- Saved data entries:
┄┄┄┄┄┄

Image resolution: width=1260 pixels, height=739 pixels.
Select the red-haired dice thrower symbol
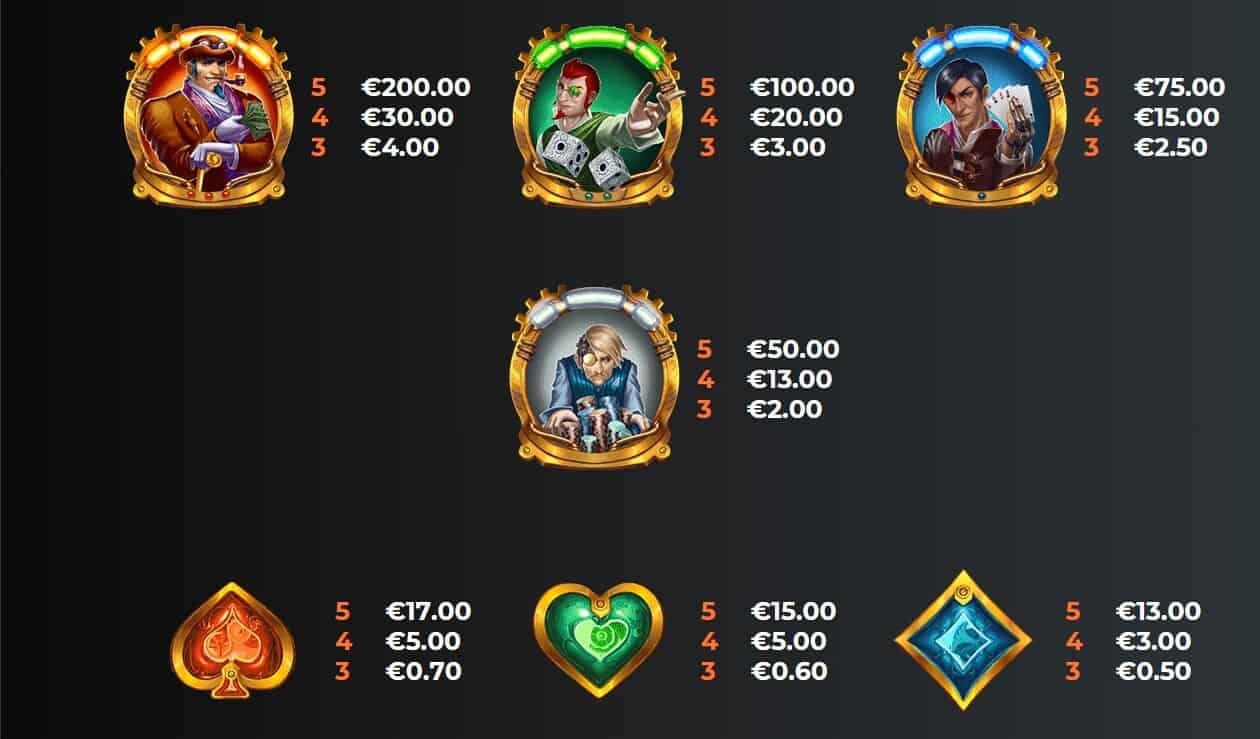(x=597, y=116)
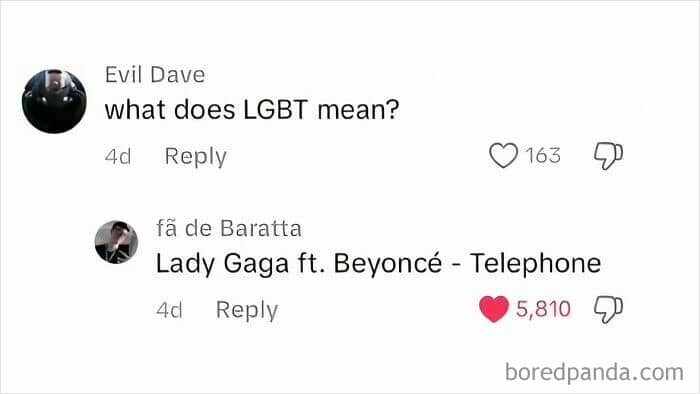This screenshot has width=700, height=394.
Task: Click the Evil Dave username
Action: click(155, 75)
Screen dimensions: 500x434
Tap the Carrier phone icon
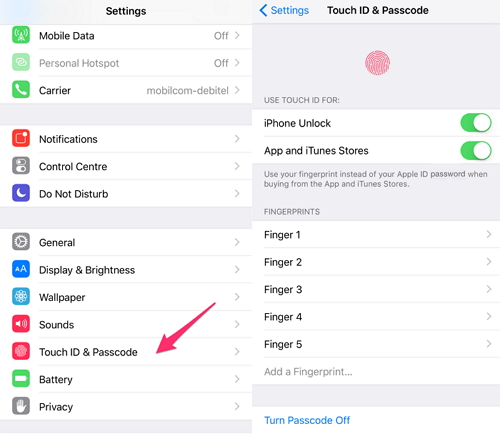click(21, 90)
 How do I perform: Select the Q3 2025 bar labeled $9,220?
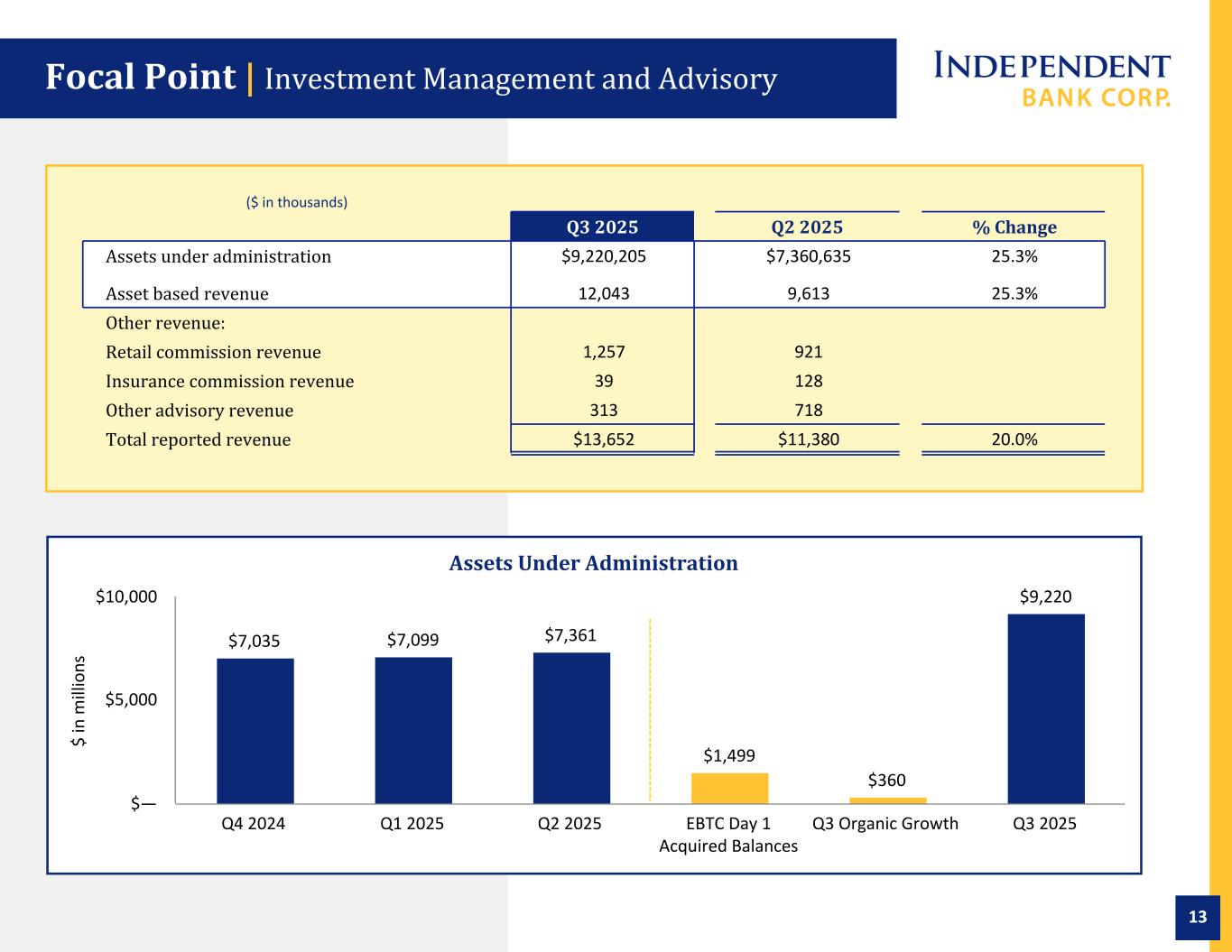click(1046, 708)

┄┄┄┄┄┄

- Problem requirements: No pictures belong in the output. Restate word for word only the lines from the one containing "How do I perform: Select" to the end of the entries above.

- Result of this task:
 How do I perform: Select the Q3 2025 bar labeled $9,220?
click(1046, 708)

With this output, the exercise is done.